This article examines the question of schools teaching students to be respectful citizens with a view to universal human rights.
From the article: “Teaching tolerance in schools cannot avoid controversy”
“The children’s picture book And Tango Makes Three (2005) tells the true story of two male penguins who raise a chick together at a New York zoo. Initially pulped in Singapore and then removed to the adult section of the country’s libraries, and the cause of protests in seven US states, this book by Justin Richardson and Peter Parnell has been controversial.
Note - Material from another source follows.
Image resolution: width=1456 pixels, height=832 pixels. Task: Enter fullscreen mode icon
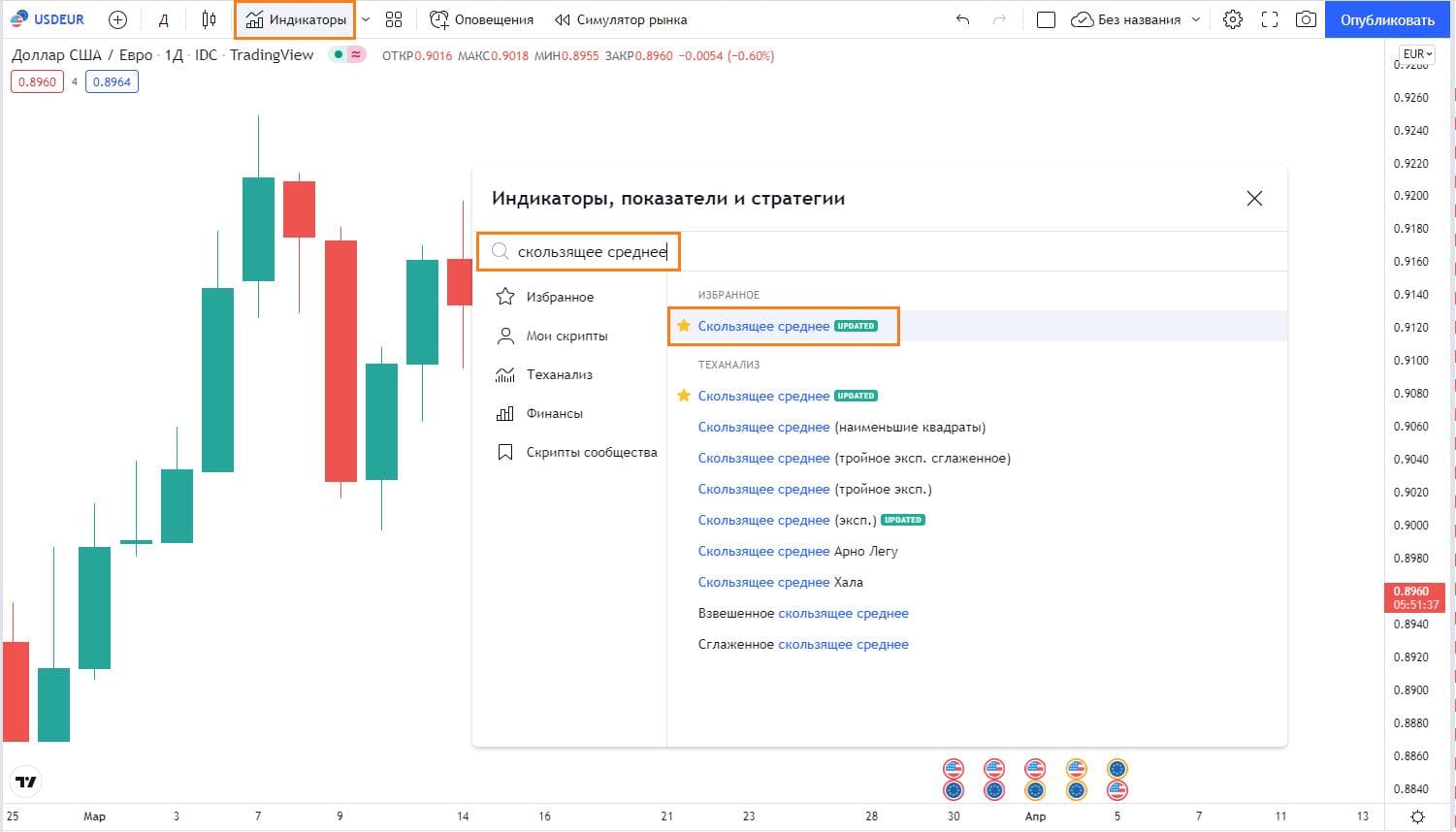(x=1269, y=19)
State schools in Birmingham, England, read the book with four- to six-year-olds as part of their ‘No Outsiders’ programme, leading to lengthy protests during 2019. The (predominantly, but not exclusively, Muslim) protestors bore slogans such as ‘My Child, My Right’ and ‘Say No to Undermining Parental Rights and Authority’. In the words of one Birmingham parent, Fatima Shah, who first raised the issue with her daughter’s school: ‘We don’t send our children to school to learn about LGBT. We send them to school to learn maths, science and English.’
Teaching programmes such as ‘No Outsiders’ are often justified as part of a wider drive to teach children the value of tolerance. In pluralist societies such as the United Kingdom – where there exist many different opinions on what is right and true – how should ‘tolerance’ as an aim of education be understood, and what does it imply in practice for what goes on in the classroom?”